Design a security audit-logging and detection pipeline for a SaaS application.
Key Talking Points
- ✓Define what to log: authentication events (login, logout, MFA challenge, failure), authorization decisions (denials), sensitive data reads/writes, admin/privileged actions, configuration changes, and security-control changes (e.g. MFA disabled, password changed).
- ✓Log schema: every event needs timestamp (UTC), event_type, actor (user_id + session_id + IP), resource (what was acted on), outcome (success/fail), and a unique event_id. Never log secrets, PII beyond minimum needed, or full request bodies.
- ✓Structured logging (JSON) at the source so logs are machine-queryable without parsing. Emit to a log aggregator (Kafka, Kinesis, or a SIEM ingest pipeline).

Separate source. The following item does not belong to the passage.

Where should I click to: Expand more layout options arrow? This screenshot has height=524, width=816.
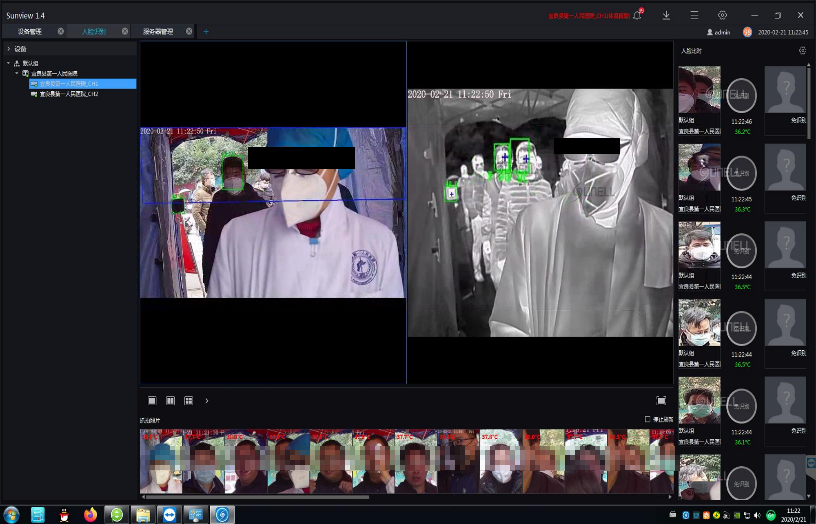pyautogui.click(x=207, y=400)
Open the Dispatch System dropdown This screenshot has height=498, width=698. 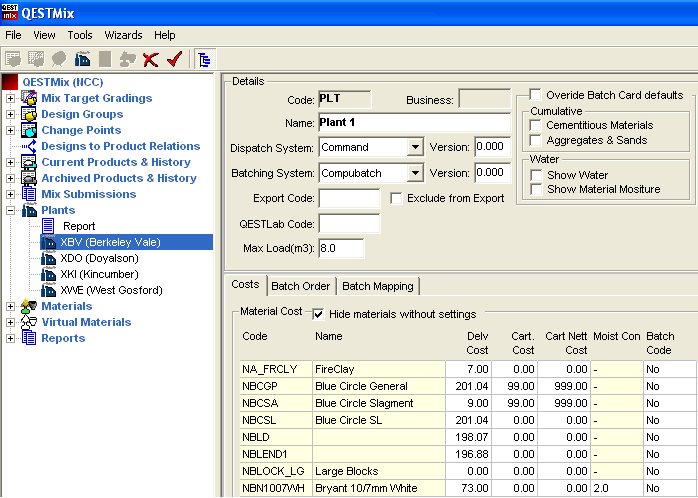(415, 147)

- ✓Tamper evidence: ship logs to an append-only store outside the application's control (separate account/region, write-only IAM role). If an attacker compromises the app, they shouldn't be able to erase evidence. Consider immutable S3 Object Lock or Splunk forwarding.
- ✓Real-time detection: stream events through detection rules (SIEM, or custom Lambda/Flink) for high-signal patterns: many auth failures, impossible travel (login from two distant locations in short time), privilege escalation, bulk data export.

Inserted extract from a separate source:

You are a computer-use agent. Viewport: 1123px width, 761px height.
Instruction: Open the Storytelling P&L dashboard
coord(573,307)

- ✓Retention and tiering: hot store (SIEM, 90 days) for active investigation; cold store (S3 Glacier) for compliance (typically 1–7 years depending on regulation).
- ✓Alerting: PagerDuty/OpsGenie integration for critical alerts (active account takeover, admin privilege misuse). Avoid alert fatigue by tuning signal-to-noise; create runbooks for each alert type.
- ✓Access control on audit logs: only the security team (and read-only audit role) should read logs. Developers should not be able to query other users' audit records.
An audit-logging pipeline must be tamper-evident, comprehensive, queryable for forensics, and feed real-time detection so threats are caught quickly. The pipeline design has to balance volume/cost with completeness.